Carol Beevers scite author profile

The in vivo alkaline single cell gel electrophoresis assay, hereafter the Comet assay, can be used to investigate the genotoxicity of industrial chemicals, biocides, agrochemicals and pharmaceuticals. The major advantages of this assay include the relative ease of application to any tissue of interest, the detection of multiple classes of DNA damage and the generation of data at the level of the single cell. These features give the Comet assay potential advantages over other in vivo test methods, which are limited largely to proliferating cells and/or a single tissue. The Comet assay has demonstrated its reliability in many testing circumstances and is, in general, considered to be acceptable for regulatory purposes.
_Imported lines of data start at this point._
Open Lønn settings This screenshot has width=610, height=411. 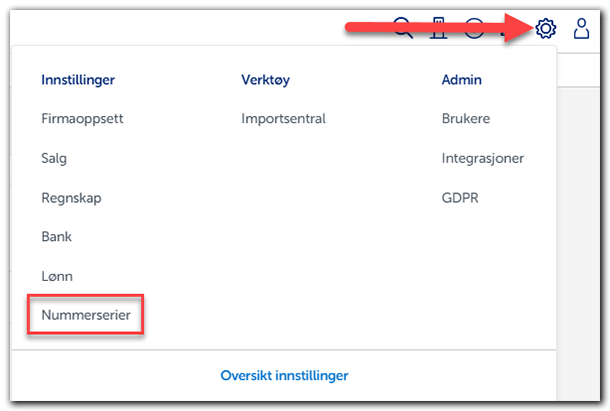click(57, 276)
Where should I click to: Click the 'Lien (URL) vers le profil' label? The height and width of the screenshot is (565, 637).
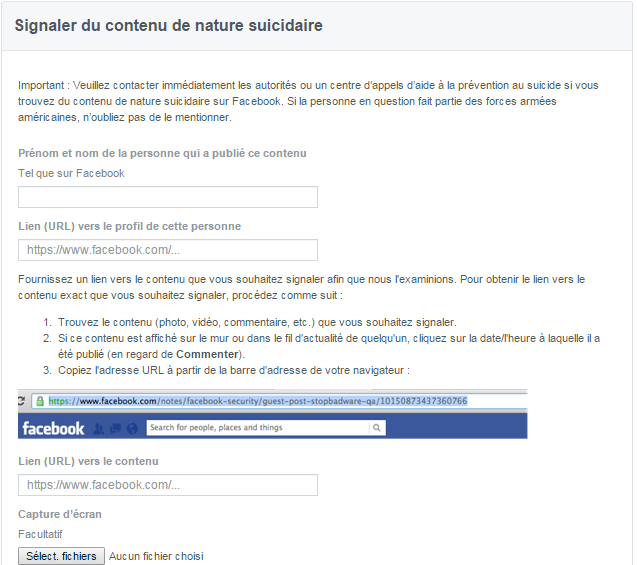coord(130,226)
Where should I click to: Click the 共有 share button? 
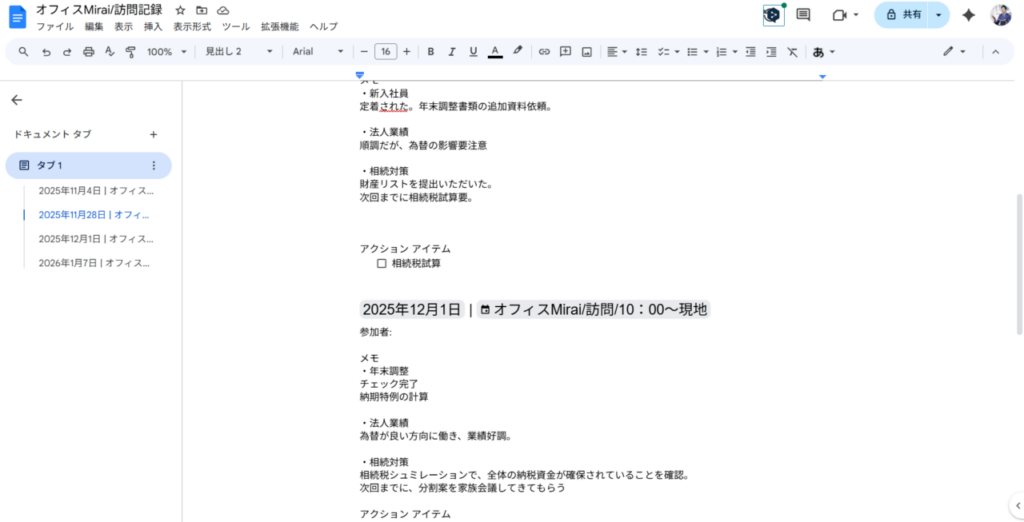click(x=901, y=15)
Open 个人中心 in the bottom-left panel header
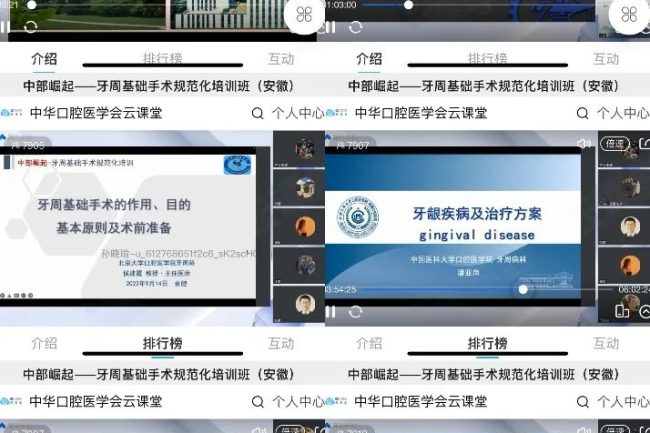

However, despite the considerable data published on the in vivo Comet assay and the general agreement within the international scientific community over many protocol-related issues, it was felt that a document giving detailed practical guidance on the protocol required for regulatory acceptance of the assay was required. In a recent meeting held in conjunction with the 4th International Comet Assay Workshop (Ulm, Germany, 22-25 July 2001) an expert panel reviewed existing data and recent developments of the Comet assay with a view to developing such a document. This paper is intended to act as an update to the more general guidelines which were published as a result of the International Workshop on Genotoxicity Test Procedures. The recommendations are also seen as a major step towards gaining more formal regulatory acceptance of the Comet assay.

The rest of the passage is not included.